La selección colombiana ocupó durante mucho tiempo el podio de los mejores combinados sudamericanos. En tiempos en los que Chile y Paraguay no eran ejemplo y Uruguay vivía del eterno recuerdo del Maracanazo, los cafeteros daban cátedra con la generación dorada de los Asprilla, Valenciano, Valderrama, Higuita y compañía y sólo se consideraban perseguidores de Argentina y Brasil.

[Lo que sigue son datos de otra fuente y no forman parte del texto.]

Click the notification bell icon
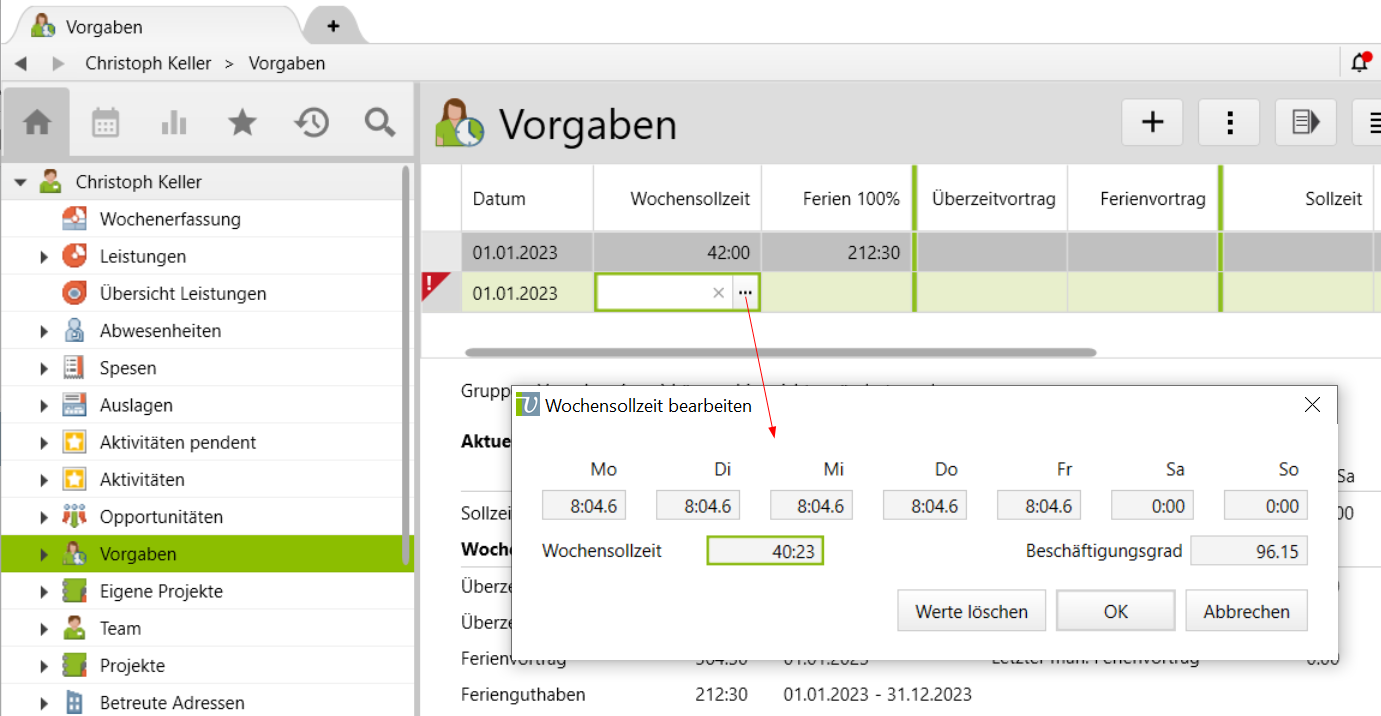1381x716 pixels. (x=1359, y=63)
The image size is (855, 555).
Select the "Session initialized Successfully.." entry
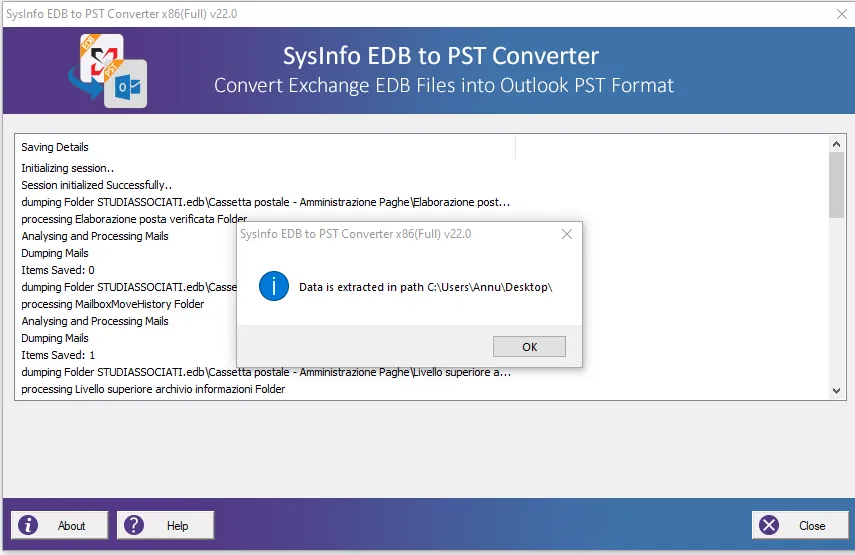(x=97, y=185)
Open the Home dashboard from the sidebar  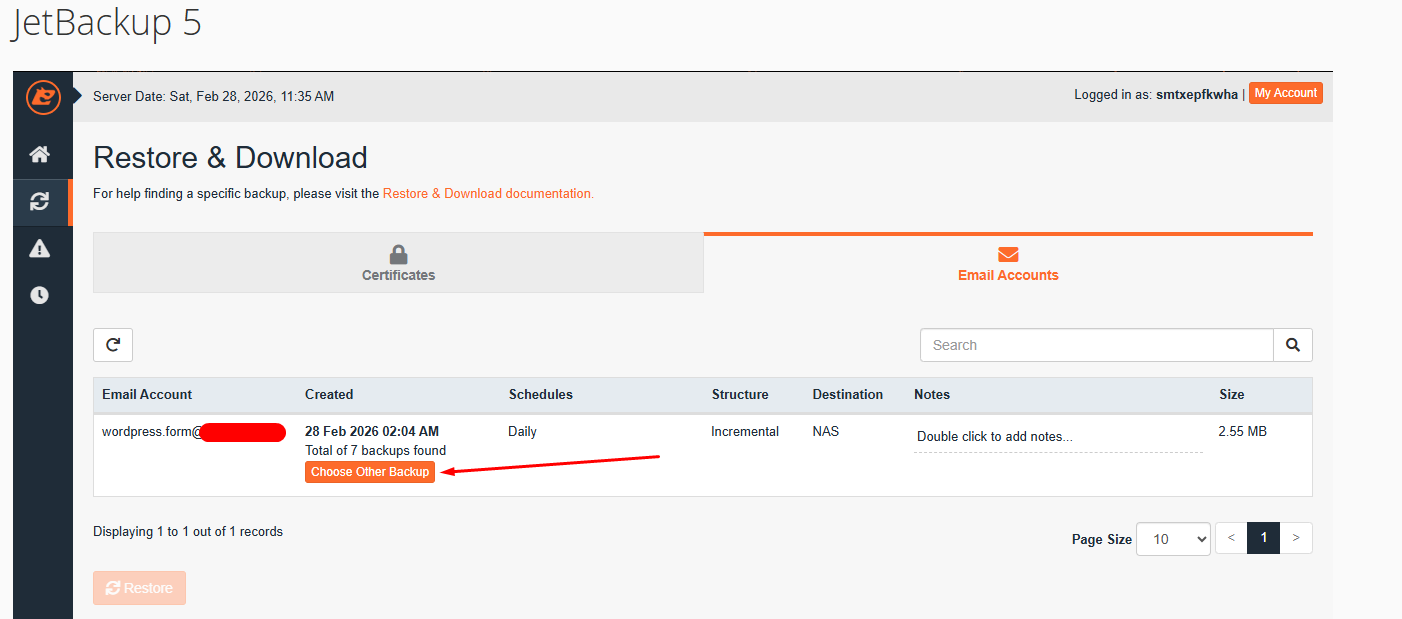40,154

Incluso en 1993 Colombia logró la victoria más significativa de su historia de cara al Mundial de Estados Unidos, en su visita al estadio Monumental por las eliminatorias, goleó cinco a cero en condición de visitante a la Argentina de Alfio Basile que acumulaba treinta y tres partidos invictos y cuya derrota la condenó a jugar el repechaje frente a Australia. Muchos opinan que ese batacazo fue perjudicial para el presente perfecto de esa selección que en la Copa del Mundo fracasó rotundamente a pesar de ser una de las máximas candidatas al título.
Con rezagos de ese equipo y de una generación futura que aportó grandes jugadores como Córdoba, Aristizábal, Serna y Yepes, Colombia obtuvo de local la primera y única Copa América de su historia. Desde entonces el tricolor inició un profundo proceso de recambio que combinó el fracaso con el ostracismo, a eso sumado el crecimiento de Ecuador y Paraguay dieron como resultado la ausencia de Colombia de los tres últimos mundiales.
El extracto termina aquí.